If the new M2 max comes out and it lags behind AMD‘s laptop chip, that’s pretty bad for Apple, in my opinion.

Reading between the lines, and listening to some rumors, the M2 chip was supposed to have a massive GPU speedup compared to the M1 chips, including raytracing support etc.
The whole reason for the M2 was a focus on GPU performance boost.

But Apple screwed up that development (too many people leaving the CPU team), and it turned out that this new design runs way too hot. Embarrassingly high in power consumption.
So Apple had to ditch the whole big GPU upgrade and more or less go back to a minimally improved M1 GPU version.

This has 2 repercussions:

- Apple has to sell the M2 as "stop gap" chip - as it ends up with only minor actual improvements.
Since fixes will take months if not years. Apple had no other choice.
I do not believe Apple from the get go intended the M2 to be a "stop gap" chip.

- The M1 architecture is not able to support 4 M1 Max CPUs in an "Extreme" chip configuration for the Mac Pro.
It was clear that Apple had intended the M2 "Extreme" chip to be one with 4x that massive GPU boost, which might have indeed given the Mac Pro a real chance to compete with Nvidia.
But because they screwed up the GPU part, there is little point in even producing an M2 Extreme now for the Mac Pro as many Pros really expect pro GPU performance as well which the M2 GPU x4 will not really offer (and Apple is unlikely to suddenly get cozy with Nvidia again) - which totally screwed up Apple's Mac Pro time line...

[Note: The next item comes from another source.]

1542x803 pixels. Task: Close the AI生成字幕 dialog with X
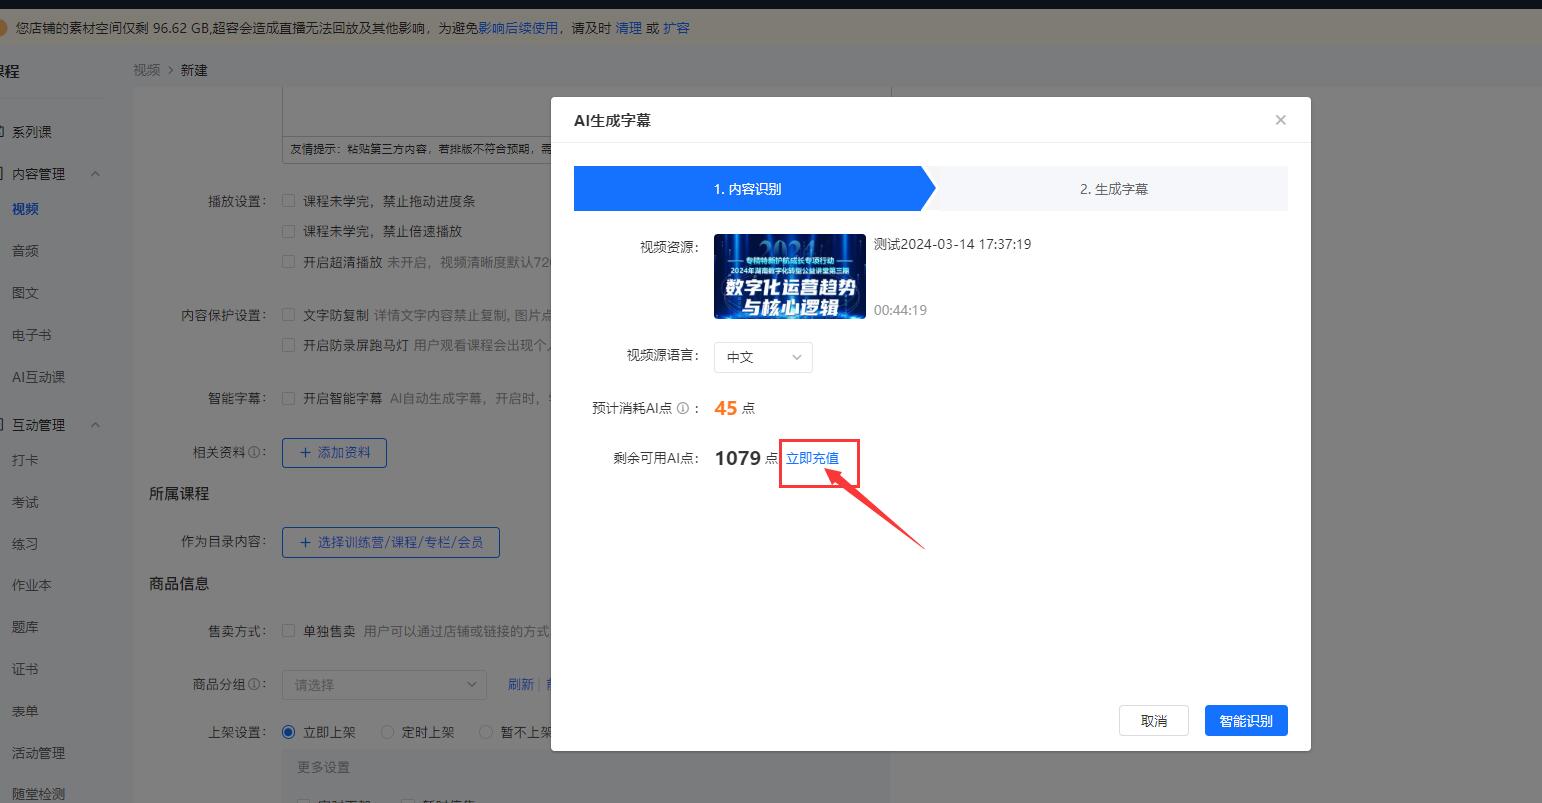pyautogui.click(x=1280, y=120)
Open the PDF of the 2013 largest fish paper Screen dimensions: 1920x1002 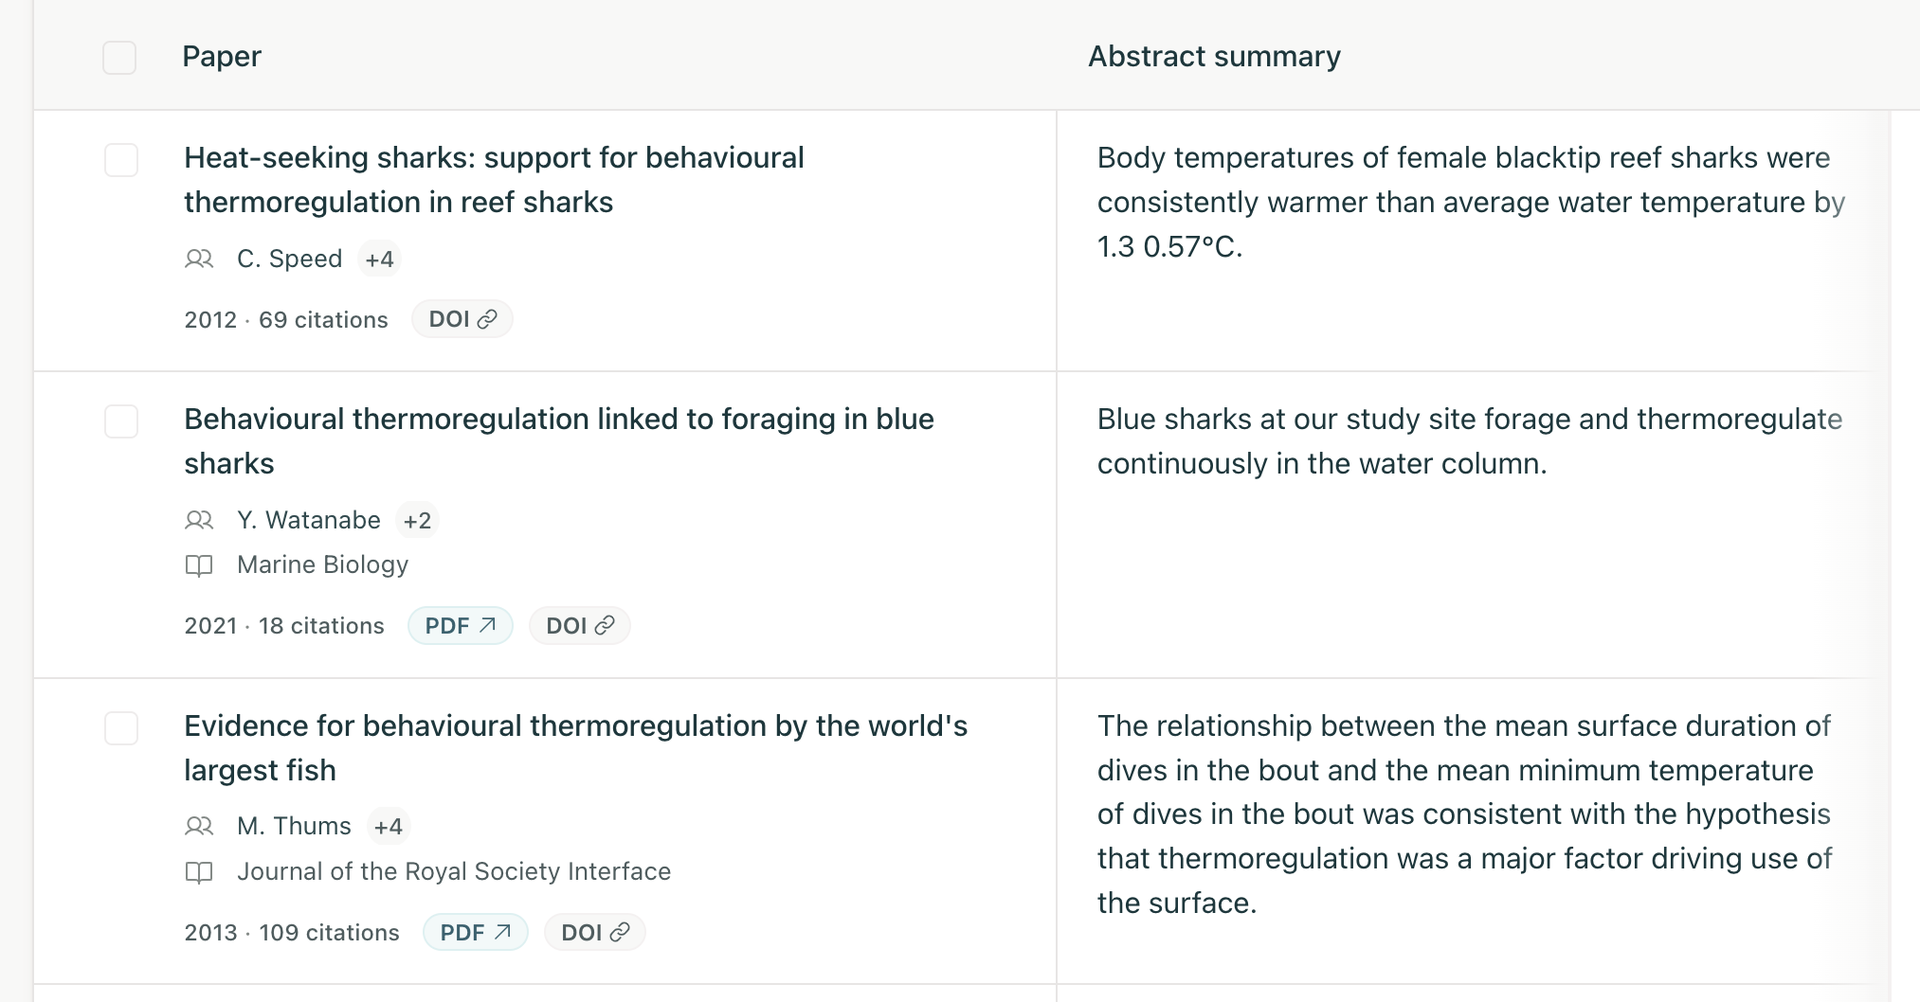click(475, 932)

If all this is true, Apple is a bit screwed to be honest.
And if Apple won't come out with an M2 Extreme variant for the Mac Pro, I consider this proof that those rumors are true.
And most M2 test so far attest that the changeover from the M1 is rather minimal for most users. Which also seems to potentially confirm the M2 GPU design blunder.

If Apple cannot fix this with the M3, then it'll start to become problematic.
But the M3 Pro/Max is at least 1 if not 1 1/2 years away. Which means the true Apple Silicon M3 Extreme equipped Mac Pro may not see the light of day before the end of 2024 or even 2025...

Bummer.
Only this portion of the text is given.